Real-life examples strengthen your business and make it more relatable to management who may not be tech-savvy. Also, cite industry research.

If senior management is skeptical about the viability of 3D printing in general, point them to some scientific papers, one of which says, “Additive manufacturing has the potential to shake up not just individual industries, but the manufacturing sector as a whole. After all, a technology that engineers once derided for its slowness could become a dominant force in the economy. Now is the time to take it seriously as an option for large-scale commercial production. "

Step 5: Understand the hidden costs

Source: Markforged

Since the cost of a 3D printer is a major determining factor in your purchasing decision, it's important to know exactly how to calculate total costs.
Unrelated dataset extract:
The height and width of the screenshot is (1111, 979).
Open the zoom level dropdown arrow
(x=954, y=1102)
Keep in mind that the sticker price of your machine is only part of the equation.

When it comes to estimating the size of your final investment, consider the costs of:

  • the printer
  • materials, including whether you are involved in purchasing materials from the manufacturer or may purchase materials from third parties
  • additional equipment required, such as a furnace for sintering metal parts or a station for washing and curing resin parts
  • additional equipment such as a print monitoring system
  • production space that may require special ventilation, sinks, tables, etc.
  • software subscription in addition to the standard design and cutting programs, which may include incentive software,
  • training staff including designers, engineers and machinists
  • purchase and maintenance which may include travel costs if the distributor is far away

Materials can greatly increase your 3D printing budget. It's common to underestimate the amount of prints you'll make for a number of reasons. First, quite a bit of experimentation will be required to achieve a final satisfactory print. Additive manufacturing is a complex process involving many variables. Even if your digital design is optimal and you've tested it with simulation software, small inconsistencies in surface finish or materials can affect the final print. Also, unpredictable effects can always occur during the printing process.

Talk to the printer manufacturers about the extent of damage to their machine.
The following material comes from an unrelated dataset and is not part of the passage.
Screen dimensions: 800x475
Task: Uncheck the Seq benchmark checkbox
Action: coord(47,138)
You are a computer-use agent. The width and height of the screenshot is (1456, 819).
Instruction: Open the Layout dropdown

The other reason to underestimate your material costs is that you may find that 3D printing is useful for more applications than you first thought. It is not uncommon for companies to purchase a 3D printer for prototyping and then realize its benefits for end-use parts such as tools and fixtures, or even production parts.

Fortunately, the prices of industrial 3D printers are coming down as more companies enter the market. Keep in mind that price is not always a reflection of quality, so evaluate across a wide range of machines.

Step 6: Where to buy?

During your printer decision, you most likely worked directly with manufacturers. But at some point they can direct you to your local distributor who will be your point of contact for purchasing, installation, training, support, supplies, etc.

For larger machines, you may have a small selection of distributors, so it's important to know what to expect from them. For example:

  • What is their experience with the machine?
  • How long will you wait for the initial installation?
  • Do they offer training?
  • How quickly can they get someone to you for repairs?
  • Will they bundle other items with the printer (software, post-processing equipment, training) to offer a better deal?
  • In many cases, a printer manufacturer will have various distributors that specialize in a particular industry, such as higher education, dentistry or hospitals, that require special expertise.

If your company or government procurement agency requires multiple bids for major equipment, the printer manufacturer will invite several of its distributors to bid on the same bid. Although manufacturers give their distributors the same price, distributors may choose to reduce their profit margin or bundle other items or services to improve their offer.

In addition to financing, leasing instead of buying is also an option from many manufacturers today.